* Begin Material provided *

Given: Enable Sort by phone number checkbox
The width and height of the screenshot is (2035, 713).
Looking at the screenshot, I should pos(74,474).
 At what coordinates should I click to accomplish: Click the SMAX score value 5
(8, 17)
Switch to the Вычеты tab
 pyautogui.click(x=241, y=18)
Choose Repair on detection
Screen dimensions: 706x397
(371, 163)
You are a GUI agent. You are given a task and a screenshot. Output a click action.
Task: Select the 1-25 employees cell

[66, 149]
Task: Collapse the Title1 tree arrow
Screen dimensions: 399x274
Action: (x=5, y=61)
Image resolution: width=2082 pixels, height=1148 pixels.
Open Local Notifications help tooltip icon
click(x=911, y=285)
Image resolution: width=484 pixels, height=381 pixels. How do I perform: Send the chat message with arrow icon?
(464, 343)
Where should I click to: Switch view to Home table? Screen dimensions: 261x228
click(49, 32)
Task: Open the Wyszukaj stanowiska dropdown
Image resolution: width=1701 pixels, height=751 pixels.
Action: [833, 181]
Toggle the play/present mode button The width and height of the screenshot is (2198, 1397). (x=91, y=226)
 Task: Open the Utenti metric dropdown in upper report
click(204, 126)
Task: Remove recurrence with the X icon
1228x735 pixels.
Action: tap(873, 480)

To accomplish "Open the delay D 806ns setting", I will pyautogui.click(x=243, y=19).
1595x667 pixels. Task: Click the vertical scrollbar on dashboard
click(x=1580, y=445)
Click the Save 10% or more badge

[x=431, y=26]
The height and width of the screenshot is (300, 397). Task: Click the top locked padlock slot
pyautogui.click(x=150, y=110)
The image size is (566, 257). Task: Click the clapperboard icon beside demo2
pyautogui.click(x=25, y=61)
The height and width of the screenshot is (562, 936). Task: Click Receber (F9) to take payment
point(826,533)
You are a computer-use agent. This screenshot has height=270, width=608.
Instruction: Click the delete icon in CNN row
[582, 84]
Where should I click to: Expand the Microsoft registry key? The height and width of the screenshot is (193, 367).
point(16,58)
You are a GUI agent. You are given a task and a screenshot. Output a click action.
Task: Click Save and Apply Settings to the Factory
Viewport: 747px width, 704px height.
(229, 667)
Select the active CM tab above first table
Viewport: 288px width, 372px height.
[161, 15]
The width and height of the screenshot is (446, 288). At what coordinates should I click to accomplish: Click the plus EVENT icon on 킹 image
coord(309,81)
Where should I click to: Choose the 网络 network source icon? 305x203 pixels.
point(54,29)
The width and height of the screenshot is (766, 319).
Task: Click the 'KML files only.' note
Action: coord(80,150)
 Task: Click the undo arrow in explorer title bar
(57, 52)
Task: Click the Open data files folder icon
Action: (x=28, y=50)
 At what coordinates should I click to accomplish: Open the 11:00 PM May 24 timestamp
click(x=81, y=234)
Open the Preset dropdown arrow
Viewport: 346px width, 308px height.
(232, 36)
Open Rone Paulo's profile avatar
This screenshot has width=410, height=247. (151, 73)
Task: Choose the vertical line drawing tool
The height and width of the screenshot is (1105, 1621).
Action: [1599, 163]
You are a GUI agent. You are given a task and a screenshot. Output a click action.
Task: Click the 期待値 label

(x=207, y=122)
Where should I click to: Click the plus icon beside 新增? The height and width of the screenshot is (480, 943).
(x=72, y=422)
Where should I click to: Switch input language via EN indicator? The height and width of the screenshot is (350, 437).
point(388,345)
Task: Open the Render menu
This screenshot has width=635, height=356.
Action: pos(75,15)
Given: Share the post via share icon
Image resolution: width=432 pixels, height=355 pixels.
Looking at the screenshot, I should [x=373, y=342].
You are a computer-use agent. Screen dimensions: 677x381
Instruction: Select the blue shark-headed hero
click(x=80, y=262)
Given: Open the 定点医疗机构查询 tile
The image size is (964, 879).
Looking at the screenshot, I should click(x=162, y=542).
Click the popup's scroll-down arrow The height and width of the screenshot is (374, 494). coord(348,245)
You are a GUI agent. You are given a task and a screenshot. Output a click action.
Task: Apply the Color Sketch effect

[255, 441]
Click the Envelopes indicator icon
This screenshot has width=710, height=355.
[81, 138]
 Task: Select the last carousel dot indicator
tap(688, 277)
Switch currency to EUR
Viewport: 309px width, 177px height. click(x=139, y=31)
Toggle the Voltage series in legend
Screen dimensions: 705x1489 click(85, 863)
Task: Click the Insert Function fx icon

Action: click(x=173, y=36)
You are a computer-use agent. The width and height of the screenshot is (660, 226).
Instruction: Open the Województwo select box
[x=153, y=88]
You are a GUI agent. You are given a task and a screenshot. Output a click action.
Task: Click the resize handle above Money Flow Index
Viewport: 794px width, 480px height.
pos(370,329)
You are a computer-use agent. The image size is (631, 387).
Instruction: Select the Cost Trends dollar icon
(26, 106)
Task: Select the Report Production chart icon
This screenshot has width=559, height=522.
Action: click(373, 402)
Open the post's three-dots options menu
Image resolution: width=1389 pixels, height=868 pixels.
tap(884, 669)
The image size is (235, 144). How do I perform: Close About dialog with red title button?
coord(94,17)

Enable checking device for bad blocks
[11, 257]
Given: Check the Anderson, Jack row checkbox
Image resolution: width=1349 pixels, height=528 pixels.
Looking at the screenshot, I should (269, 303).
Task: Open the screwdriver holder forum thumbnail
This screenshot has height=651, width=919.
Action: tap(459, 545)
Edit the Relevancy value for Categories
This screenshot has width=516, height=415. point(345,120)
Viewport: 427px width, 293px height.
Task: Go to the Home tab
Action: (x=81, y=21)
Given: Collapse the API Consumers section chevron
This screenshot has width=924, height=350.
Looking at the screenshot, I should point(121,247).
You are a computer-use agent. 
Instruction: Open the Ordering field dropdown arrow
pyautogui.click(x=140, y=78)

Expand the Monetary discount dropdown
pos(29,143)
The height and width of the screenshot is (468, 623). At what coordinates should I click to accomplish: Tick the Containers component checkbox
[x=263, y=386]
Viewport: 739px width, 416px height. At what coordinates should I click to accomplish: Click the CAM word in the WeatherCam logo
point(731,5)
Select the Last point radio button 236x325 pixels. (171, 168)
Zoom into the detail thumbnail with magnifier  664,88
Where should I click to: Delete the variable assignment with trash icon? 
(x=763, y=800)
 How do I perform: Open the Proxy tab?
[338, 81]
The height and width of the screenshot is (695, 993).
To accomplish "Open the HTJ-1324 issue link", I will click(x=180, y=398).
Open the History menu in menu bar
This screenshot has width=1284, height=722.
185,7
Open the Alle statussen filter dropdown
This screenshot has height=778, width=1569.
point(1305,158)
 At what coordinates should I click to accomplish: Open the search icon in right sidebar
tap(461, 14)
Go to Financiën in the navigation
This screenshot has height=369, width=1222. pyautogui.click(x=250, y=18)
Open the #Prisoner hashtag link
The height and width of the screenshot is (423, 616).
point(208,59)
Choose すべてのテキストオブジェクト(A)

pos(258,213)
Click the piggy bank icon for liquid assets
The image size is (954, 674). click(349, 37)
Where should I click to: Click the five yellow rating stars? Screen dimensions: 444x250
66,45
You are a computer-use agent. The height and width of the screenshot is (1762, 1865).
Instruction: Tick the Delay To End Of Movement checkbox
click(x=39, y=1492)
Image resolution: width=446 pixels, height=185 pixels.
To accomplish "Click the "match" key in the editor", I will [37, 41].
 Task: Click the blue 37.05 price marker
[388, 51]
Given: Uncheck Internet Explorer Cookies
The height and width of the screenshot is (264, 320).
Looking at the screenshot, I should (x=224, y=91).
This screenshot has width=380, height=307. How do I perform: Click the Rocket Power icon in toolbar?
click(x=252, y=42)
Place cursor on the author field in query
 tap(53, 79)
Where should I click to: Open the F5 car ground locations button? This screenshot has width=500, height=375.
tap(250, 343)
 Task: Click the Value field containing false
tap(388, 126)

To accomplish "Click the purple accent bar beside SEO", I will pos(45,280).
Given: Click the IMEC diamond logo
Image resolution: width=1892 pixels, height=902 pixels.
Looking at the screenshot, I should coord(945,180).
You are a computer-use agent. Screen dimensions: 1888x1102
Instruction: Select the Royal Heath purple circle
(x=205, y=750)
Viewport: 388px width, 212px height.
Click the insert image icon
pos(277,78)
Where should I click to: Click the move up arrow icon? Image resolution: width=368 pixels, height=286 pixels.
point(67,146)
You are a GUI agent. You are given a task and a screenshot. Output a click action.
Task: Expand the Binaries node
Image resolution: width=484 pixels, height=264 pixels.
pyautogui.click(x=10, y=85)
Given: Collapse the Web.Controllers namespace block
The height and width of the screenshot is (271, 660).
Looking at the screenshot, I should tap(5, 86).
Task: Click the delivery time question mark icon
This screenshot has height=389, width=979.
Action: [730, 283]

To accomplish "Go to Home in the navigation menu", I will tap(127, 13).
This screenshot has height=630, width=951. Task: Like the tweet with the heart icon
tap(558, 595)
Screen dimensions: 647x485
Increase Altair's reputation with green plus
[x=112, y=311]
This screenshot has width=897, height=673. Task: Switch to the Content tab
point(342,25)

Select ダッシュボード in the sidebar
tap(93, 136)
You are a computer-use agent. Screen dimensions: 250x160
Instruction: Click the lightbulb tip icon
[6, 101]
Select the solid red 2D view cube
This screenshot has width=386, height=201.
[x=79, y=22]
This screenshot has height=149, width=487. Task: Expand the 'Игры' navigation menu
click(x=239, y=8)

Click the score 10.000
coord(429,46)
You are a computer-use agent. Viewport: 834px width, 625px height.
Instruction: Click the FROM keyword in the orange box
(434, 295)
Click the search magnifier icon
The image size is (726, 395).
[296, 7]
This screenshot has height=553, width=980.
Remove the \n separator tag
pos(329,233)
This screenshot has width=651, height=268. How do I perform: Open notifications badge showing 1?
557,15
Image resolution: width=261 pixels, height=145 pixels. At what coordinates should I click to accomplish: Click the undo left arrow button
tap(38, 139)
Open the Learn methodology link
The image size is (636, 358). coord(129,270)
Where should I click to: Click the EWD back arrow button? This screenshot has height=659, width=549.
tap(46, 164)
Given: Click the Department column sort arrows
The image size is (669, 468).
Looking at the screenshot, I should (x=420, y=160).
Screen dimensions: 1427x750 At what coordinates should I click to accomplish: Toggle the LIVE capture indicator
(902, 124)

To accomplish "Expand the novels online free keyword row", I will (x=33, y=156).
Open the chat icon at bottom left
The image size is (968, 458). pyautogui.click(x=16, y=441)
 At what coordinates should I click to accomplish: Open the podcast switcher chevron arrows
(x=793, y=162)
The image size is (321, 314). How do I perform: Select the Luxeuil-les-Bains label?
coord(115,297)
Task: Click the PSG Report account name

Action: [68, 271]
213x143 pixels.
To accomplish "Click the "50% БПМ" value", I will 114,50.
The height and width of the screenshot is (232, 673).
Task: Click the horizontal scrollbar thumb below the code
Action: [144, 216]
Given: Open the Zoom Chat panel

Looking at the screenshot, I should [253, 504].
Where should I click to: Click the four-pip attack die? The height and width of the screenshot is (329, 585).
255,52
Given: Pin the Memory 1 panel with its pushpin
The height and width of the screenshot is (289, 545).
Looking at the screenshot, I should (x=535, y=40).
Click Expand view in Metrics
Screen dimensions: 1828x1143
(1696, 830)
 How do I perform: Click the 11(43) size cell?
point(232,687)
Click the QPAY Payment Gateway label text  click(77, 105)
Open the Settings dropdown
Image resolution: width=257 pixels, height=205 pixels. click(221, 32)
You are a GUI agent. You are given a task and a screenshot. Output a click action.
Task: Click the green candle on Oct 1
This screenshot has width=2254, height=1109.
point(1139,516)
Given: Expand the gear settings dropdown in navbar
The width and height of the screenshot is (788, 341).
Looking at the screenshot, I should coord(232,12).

* End Material provided *

• Required work: How many lines in the listing above contain the word "Expand"? Reply with the number alone.

• Written answer: 7